It's not quite true that Stephen Granade's Common Ground goes somewhere that no IF has gone before, because most of what it does has been done in one form or another. Notably, Photopia pioneered the changing-perspectives aspect and, to some extent, the conversation system, Muse and a few others have made the plot turn on relationships more than on any tangible goal, and--well, this is a no-spoiler review, but there are other creative but not precisely novel elements. What's interesting about Common Ground is that the various elements get put together in an interesting way--and that the characters are well enough drawn that we care, at least somewhat, about each one by the end.

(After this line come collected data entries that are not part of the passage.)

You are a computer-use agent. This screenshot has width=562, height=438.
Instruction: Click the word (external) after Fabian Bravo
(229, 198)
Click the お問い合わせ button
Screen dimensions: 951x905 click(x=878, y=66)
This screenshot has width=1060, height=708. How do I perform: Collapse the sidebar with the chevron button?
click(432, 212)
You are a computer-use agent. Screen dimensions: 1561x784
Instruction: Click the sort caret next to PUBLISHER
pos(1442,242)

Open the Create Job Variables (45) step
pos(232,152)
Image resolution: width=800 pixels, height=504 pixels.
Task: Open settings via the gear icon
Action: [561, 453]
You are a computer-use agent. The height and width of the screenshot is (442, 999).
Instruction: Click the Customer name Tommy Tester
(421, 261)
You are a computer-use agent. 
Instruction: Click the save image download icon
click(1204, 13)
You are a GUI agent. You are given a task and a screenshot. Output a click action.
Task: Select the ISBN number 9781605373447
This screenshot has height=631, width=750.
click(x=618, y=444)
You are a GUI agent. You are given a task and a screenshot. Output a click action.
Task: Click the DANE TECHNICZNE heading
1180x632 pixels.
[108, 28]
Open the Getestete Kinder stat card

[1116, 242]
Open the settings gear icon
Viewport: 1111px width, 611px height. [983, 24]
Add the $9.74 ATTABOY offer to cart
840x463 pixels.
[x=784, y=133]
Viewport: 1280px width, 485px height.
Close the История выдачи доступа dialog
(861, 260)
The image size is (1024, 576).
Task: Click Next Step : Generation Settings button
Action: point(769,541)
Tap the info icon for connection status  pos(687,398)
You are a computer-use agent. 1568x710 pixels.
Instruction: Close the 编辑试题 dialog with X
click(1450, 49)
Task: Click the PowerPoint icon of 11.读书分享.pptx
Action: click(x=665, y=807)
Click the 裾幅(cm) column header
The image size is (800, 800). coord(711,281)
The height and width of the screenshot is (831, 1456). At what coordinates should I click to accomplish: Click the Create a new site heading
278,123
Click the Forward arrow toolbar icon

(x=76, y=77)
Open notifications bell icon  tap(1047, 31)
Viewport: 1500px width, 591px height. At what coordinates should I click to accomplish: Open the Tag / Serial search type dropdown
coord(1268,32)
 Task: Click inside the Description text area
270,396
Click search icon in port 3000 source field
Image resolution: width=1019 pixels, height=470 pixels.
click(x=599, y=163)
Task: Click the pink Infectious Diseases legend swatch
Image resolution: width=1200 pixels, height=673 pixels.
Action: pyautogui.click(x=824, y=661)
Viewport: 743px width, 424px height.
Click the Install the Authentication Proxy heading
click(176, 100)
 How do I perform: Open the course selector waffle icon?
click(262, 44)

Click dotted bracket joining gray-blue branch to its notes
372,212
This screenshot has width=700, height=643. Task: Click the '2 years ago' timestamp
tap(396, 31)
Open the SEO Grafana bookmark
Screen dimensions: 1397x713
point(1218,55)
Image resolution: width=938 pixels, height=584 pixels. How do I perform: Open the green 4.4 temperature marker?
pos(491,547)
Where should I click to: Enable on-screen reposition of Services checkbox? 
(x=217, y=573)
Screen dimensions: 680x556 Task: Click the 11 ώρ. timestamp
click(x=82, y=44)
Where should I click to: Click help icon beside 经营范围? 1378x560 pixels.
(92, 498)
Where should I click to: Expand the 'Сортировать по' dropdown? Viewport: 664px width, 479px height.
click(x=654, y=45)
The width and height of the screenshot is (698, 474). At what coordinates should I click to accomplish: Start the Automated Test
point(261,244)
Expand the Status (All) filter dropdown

There are four chapters in Common Ground, though the last chapter is something of an epilogue: the heart of the game (work?) is the first three chapters, each of which adopts the perspective of a different character. The characters are Jeanie, a teenage girl who's as teenaged as they come, her stepfather Frank and her mother Debbie, and the three main chapters are all set in approximately the same time frame. Some of the events are actually depicted twice, though not all of them, and you get somewhat different takes on the relevant people and events in each segment. The point actually isn't to adapt a Rashomon-style trick to IF, wherein incompatible stories are told and the truth lies somewhere between them, if anywhere; figuring out the truth is less the objective here than understanding the characters and why they do what they do. The result is susceptible to a variety of interpretations, in a few respects--the player's sympathies may rest with one of the characters, or all, or none, depending on what he or she makes of the various exchanges. That aspect of Common Ground is particularly skillfully done, in fact: playing the various characters gives a more nuanced look at the situation than playing the character might, and an honest look at the story more than likely leaves the player neither canonizing nor demonizing any of the characters outright, which is as it should be.
A somewhat less successful aspect of Common Ground is the conversation system. Granted, no one has come up with a successful IF conversation system as such, but this one--"talk" says something preordained, and continuing to type "talk" steers the character through the conversation whether or not the player understands what's going on--isn't really any more interactive than a cut scene, in that the player's only power over what's going on is to walk away or do something else. In a way, that's significant in this particular story--Jeanie in particular can make statements by refusing to say anything--but as a conversation system, it's more than a little clumsy. It's especially frustrating here because the characters are fairly well developed--there are plenty of things to ask them about-- and the "talk" straitjacket makes the game feel more like reading a script than it should be.
I shouldn't exaggerate the straitjacket aspect, though, because there's another aspect of Common Ground that works quite well: when you're done playing Jeanie and you're seeing her through the eyes of the other characters, you'll find that Jeanie does most of what you chose to have her do when you were playing her. That is, the game records the decisions you made and plays them back at you later. The same is true, though less so, with Frank. Obviously, there are some complexities that aren't acknowledged, but on the whole this works quite well and allows for substantial replayability; better still, playing one character differently elicits some revealing reactions from the other two. It's an impressive technical feat--it was done on a reduced scale in Infocom's Sorcerer and Sam Barlow's The City, but this is much more thoroughly implemented, and the various choices available do more for the story (in that both the characters and the perceptions of them can change in a variety of ways). If there's a fly in the ointment, it's that the game doesn't really try to ensure that you did what the other characters saw you do, beyond certain limitations--you can't go wandering around the house, but you have the discretion to avoid certain conversations, whether or not you had those conversations from the other side. Still, on the whole, it's a successful gimmick.
Common Ground stands or falls on the character depictions, though, and those depend to some extent on the player's reactions. The characters initially seem a bit cliched--the angry teenager, the solicitous parent, and to a lesser extent the left-out and unappreciated stepfather--and while there's more to each of them than the cliches, that's not necessarily immediately obvious. Moreover, depending on what the player does with each character, the cliches might actually get reinforced; there's enough freedom to allow for that--particularly so with Jeanie and Frank (Debbie is a much less developed character). The details that the author introduces to portray both the characters themselves and the others' take on them are nicely done, as in this example from Jeanie's perspective:
As you come down the stairs, Frank looks up at you. "Goin' out tonight too, huh?" Is his speech slurred again?
Or this, from Frank's perspective:
talk to jeanie "I hated school, too. Couldn't wait to graduate." "Yeah? Why'd you even bother? Not like you need a diploma to do factory work." Should of known better than to even try to talk to her.
Both snippets are revealing, both about the characters and about their assumptions and prejudices, but a player too ready to categorize might not pick up on the subtleties. The point is that while there's much more to these characters than cliches, a given player might not realize that--and if the player doesn't respond to the characters, he or she's unlikely to enjoy Common Ground. In other words, the player should feel some sympathies toward all of the three main characters, and arguably a player who doesn't hasn't really given the story a fair shake, since nothing is as simple as it first appears.
Common Ground is an unusual piece of IF, on the whole. There are no puzzles to speak of, and no real objective--the point is to explore the characters and see how they interact. While the result isn't successful on every level, it's certainly a worthy experiment, implemented well, and it's worth checking out.